Pétrole: l'Arabie a assoupli sa position pour favoriser l'accord d'Alger
Chef de file de l'OPEP, Ryad s'opposait depuis deux ans à une réduction de la production, invoquant la défense de ses parts de marché dans un environnement concurrentiel.
Mais lors d'une réunion informelle de l'Organisation des pays exportateurs de pétrole (OPEP) mercredi à Alger, l'Arabie saoudite a accepté, pour parvenir à un accord, que l'Iran, son grand rival, ainsi que le Nigeria et la Libye, deux pays frappés par des violences, soient exemptés d'une telle mesure.
Mais des analystes relèvent que le royaume est de loin bien mieux placé que les autres pays producteurs pour résister à l'effondrement des cours du brut, grâce à ses énormes réserves en devises et à une dette limitée.
Il n'y a pas de changement majeur dans la stratégie pétrolière saoudienne, a ainsi déclaré Spencer Welch, consultant de ISH Energy.
L'Arabie saoudite n'a pas été obligée de changer de politique, a-t-il ajouté, rappelant à l'AFP que Ryad s'était dit prêt à un accord si d'autres membres du cartel s'impliquaient.
Après six heures de réunion et des semaines de tractations, l'OPEP a décidé mercredi de ramener sa production à un niveau de 32,5 à 33 millions de barils par jour (mb/j), contre 33,47 mb/j en août, selon le chiffre de l'Agence internationale de l'Energie (AIE).

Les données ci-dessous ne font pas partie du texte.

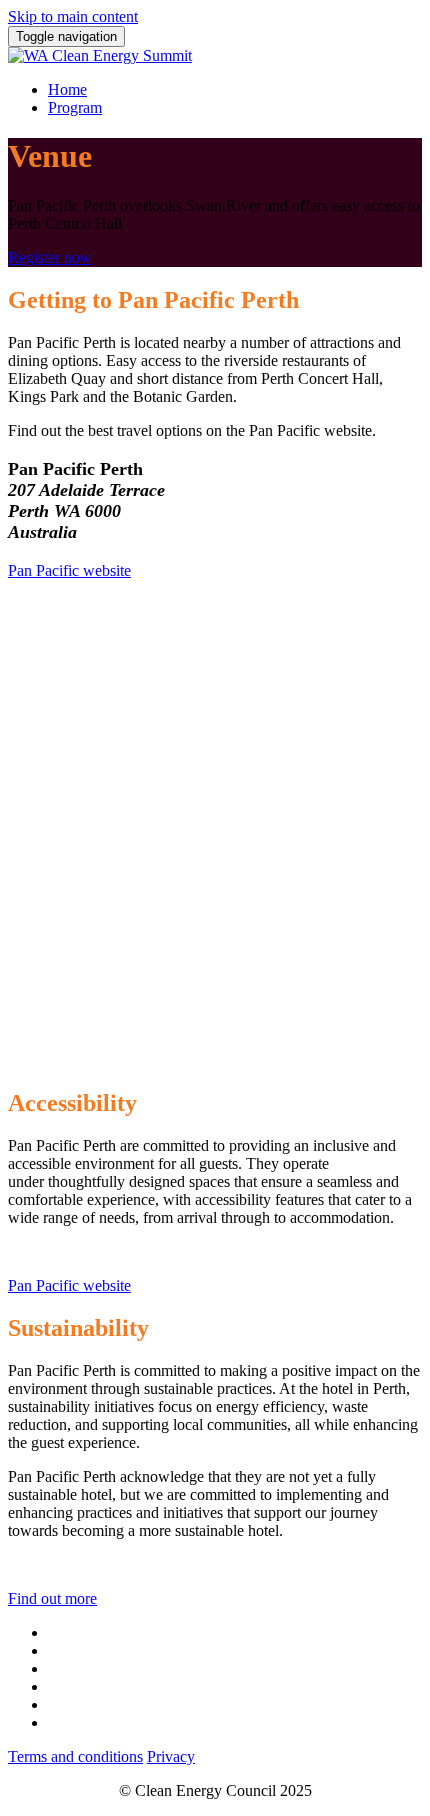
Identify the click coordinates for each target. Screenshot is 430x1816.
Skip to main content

Il s'agit de la réduction la plus importante depuis celle décidée en 2008, quand le baril était passé de près de 150 dollars à près de 40.
- Opposition assouplie
Mais nous sommes d'avis que le royaume continuera de tolérer des prix pétroliers bas et [va] poursuivre une austérité budgétaire pour s'y adapter.
Ryad a accusé l'an dernier un déficit budgétaire record de 98 milliards de dollars et prévoit 87 milliards de déficit en 2016.
Depuis la mi-2014, l'Arabie saoudite a puisé quelque 170 milliards de dollars dans ses réserves, tombées fin juillet à 560 milliards de dollars.
Après avoir augmenté les prix du carburant, de l'électricité, de l'eau et autres services publics, Ryad a décidé cette semaine de réduire jusqu'à 20% les salaires des ministres et les émoluments des membres du Conseil consultatif.
Le royaume est par ailleurs engagé dans une guerre coûteuse au Yémen et impliqué dans les tensions régionales en Syrie et en Irak.
L'Arabie saoudite a des réserves de plus de 500 milliards de dollars et une dette très limitée. Ainsi, elle est bien mieux placée que la plupart des autres pour faire face à des prix du pétrole bas, souligne M. Welch.
Pour un ancien responsable pétrolier saoudien, Mohammad al-Sabban, l'accord d'Alger ne change pas beaucoup les niveaux de la production saoudienne, même si le royaume réduit ses extractions de 500.000 b/j.
Cela ne fera que ramener la production saoudienne à son niveau de janvier, tel que proposé aux pourparlers pétroliers infructueux tenus en avril à Doha, a-t-il expliqué sur la BBC.
Au cours des derniers mois, le royaume a porté sa production à un niveau record de 10,7 mb/j, contre 10,2 mb/j au début de l'année.
L'analyste koweïtien Kamel al-Harami admet que l'impact économique de la chute des prix avait favorisé l'accord d'Alger, mais qu'en facilitant l'accord, l'Arabie avait marqué un point politique important.
Elle a montré qu'elle contrôlait encore l'OPEP. Elle y a réaffirmé son leadership, a-t-il dit à l'AFP. Elle a fait des concessions, non seulement à l'Iran, mais aussi au Nigeria et à la Libye.